DOCUMENT TEXT:
┌────────

This feature can usually be enabled or disabled either in
the hardware bios or through a setting in the Linux operating
system. GROMACS can typically make use of this, for a moderate
free performance boost. In most cases it will be
enabled by default e.g. on new x86 processors, but in some cases
the system administrators might have disabled it. If that is the
case, ask if they can re-enable it for you. If you are not sure
if it is enabled, check the output of the CPU information in
the log file and compare with CPU specifications you find online.
thread affinity (pinning)
By default, most operating systems allow software threads to migrate
between cores (or hardware threads) to help automatically balance
workload. However, the performance of :ref:`gmx mdrun` can deteriorate
if this is permitted and will degrade dramatically especially when
relying on multi-threading within a rank. To avoid this,
:ref:`gmx mdrun` will by default
set the affinity of its threads to individual cores/hardware threads,
unless the user or software environment has already done so
(or not the entire node is used for the run, i.e. there is potential
for node sharing).
Setting thread affinity is sometimes called thread "pinning".
MPI
The dominant multi-node parallelization-scheme, which provides
a standardized language in which programs can be written that
work across more than one node.
rank
In MPI, a rank is the smallest grouping of hardware used in
the multi-node parallelization scheme. That grouping can be
controlled by the user, and might correspond to a core, a
socket, a node, or a group of nodes. The best choice varies
with the hardware, software and compute task. Sometimes an MPI
rank is called an MPI process.

└────────

TASKS TO CARRY OUT:
A - Write out the GROMACS glossary word for word, from "This feature can" down to "you find online.".
B - Summarize the GROMACS glossary in three sentences.
The records that follow the GROMACS glossary are not needed for any task here.

DATA RECORDS:
┌────────

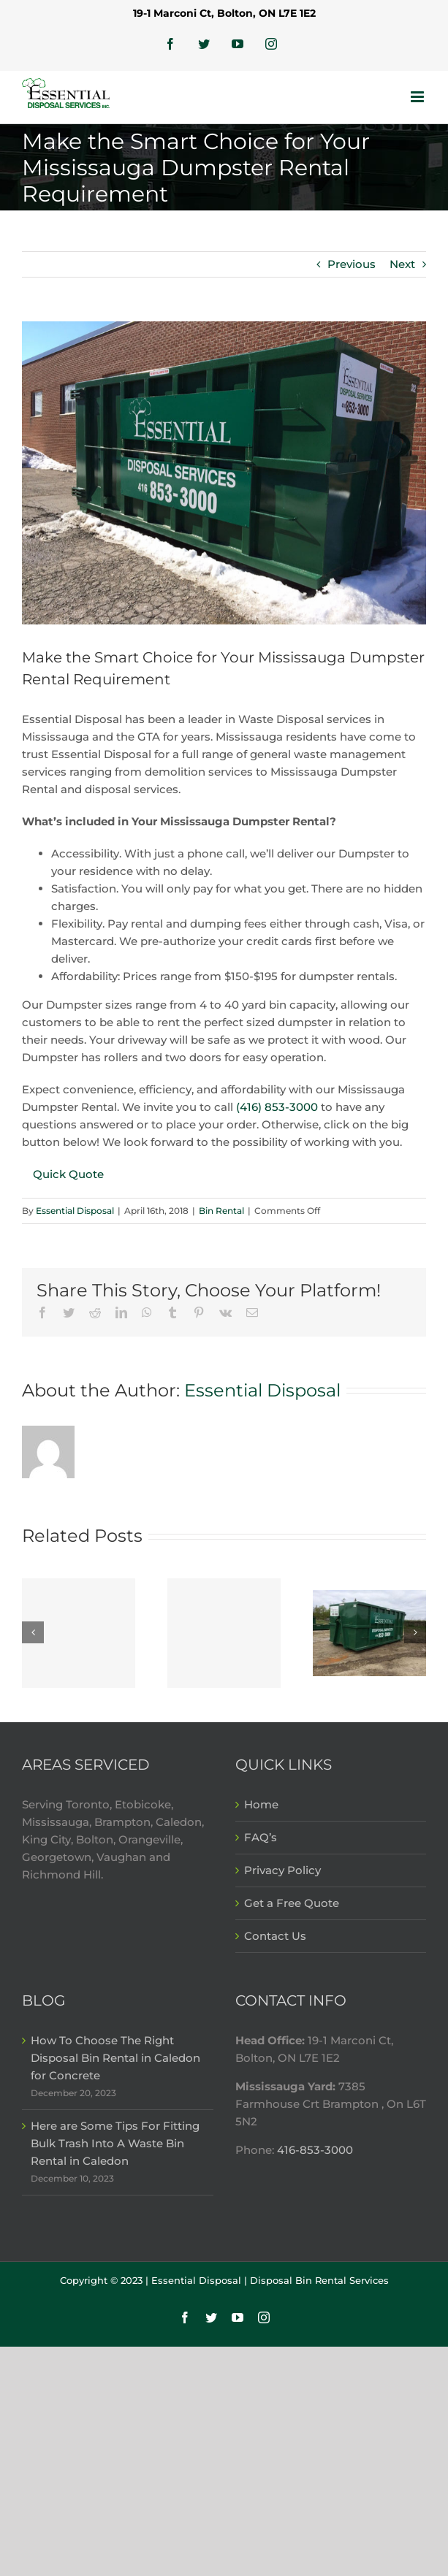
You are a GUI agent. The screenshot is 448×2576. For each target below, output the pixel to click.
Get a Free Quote (291, 1903)
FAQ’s (260, 1837)
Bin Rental (221, 1210)
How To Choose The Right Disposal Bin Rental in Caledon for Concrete (115, 2057)
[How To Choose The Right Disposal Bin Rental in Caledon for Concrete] (78, 1633)
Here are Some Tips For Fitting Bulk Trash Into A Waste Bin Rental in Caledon (115, 2143)
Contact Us (275, 1936)
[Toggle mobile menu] (418, 96)
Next (402, 264)
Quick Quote (68, 1174)
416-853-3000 (313, 2150)
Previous (351, 264)
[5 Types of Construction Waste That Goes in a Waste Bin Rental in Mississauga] (369, 1632)
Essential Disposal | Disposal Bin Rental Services (270, 2280)
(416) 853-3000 (277, 1107)
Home (261, 1804)
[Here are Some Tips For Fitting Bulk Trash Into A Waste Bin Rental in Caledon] (224, 1633)
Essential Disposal (75, 1210)
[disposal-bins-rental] (224, 472)
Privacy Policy (282, 1870)
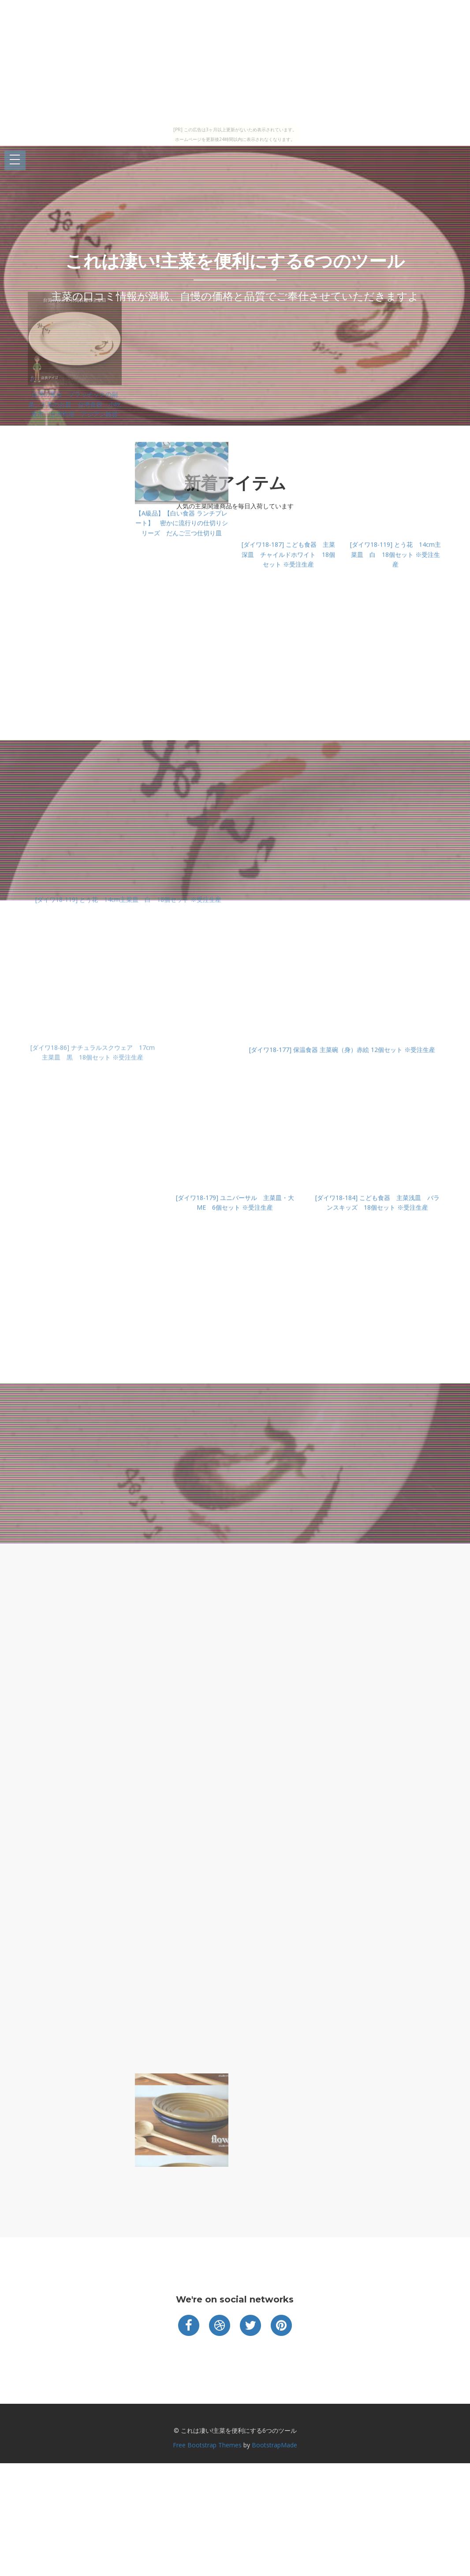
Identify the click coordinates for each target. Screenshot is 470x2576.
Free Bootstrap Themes (207, 2445)
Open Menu (15, 160)
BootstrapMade (274, 2445)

└────────

ANSWERS TO THE TASKS:
A -
This feature can usually be enabled or disabled either in
the hardware bios or through a setting in the Linux operating
system. GROMACS can typically make use of this, for a moderate
free performance boost. In most cases it will be
enabled by default e.g. on new x86 processors, but in some cases
the system administrators might have disabled it. If that is the
case, ask if they can re-enable it for you. If you are not sure
if it is enabled, check the output of the CPU information in
the log file and compare with CPU specifications you find online.

B - A feature that can be enabled in the BIOS or in Linux, usually on by default, can give GROMACS a moderate free performance boost, and users should ask administrators to re-enable it if it has been disabled. Because thread migration between cores can badly degrade performance, gmx mdrun by default pins its threads to individual cores or hardware threads unless the user or environment has already set affinity or the node may be shared. MPI is the dominant multi-node parallelization scheme, and an MPI rank is the smallest grouping of hardware in that scheme, which the user can set to a core, socket, node or group of nodes.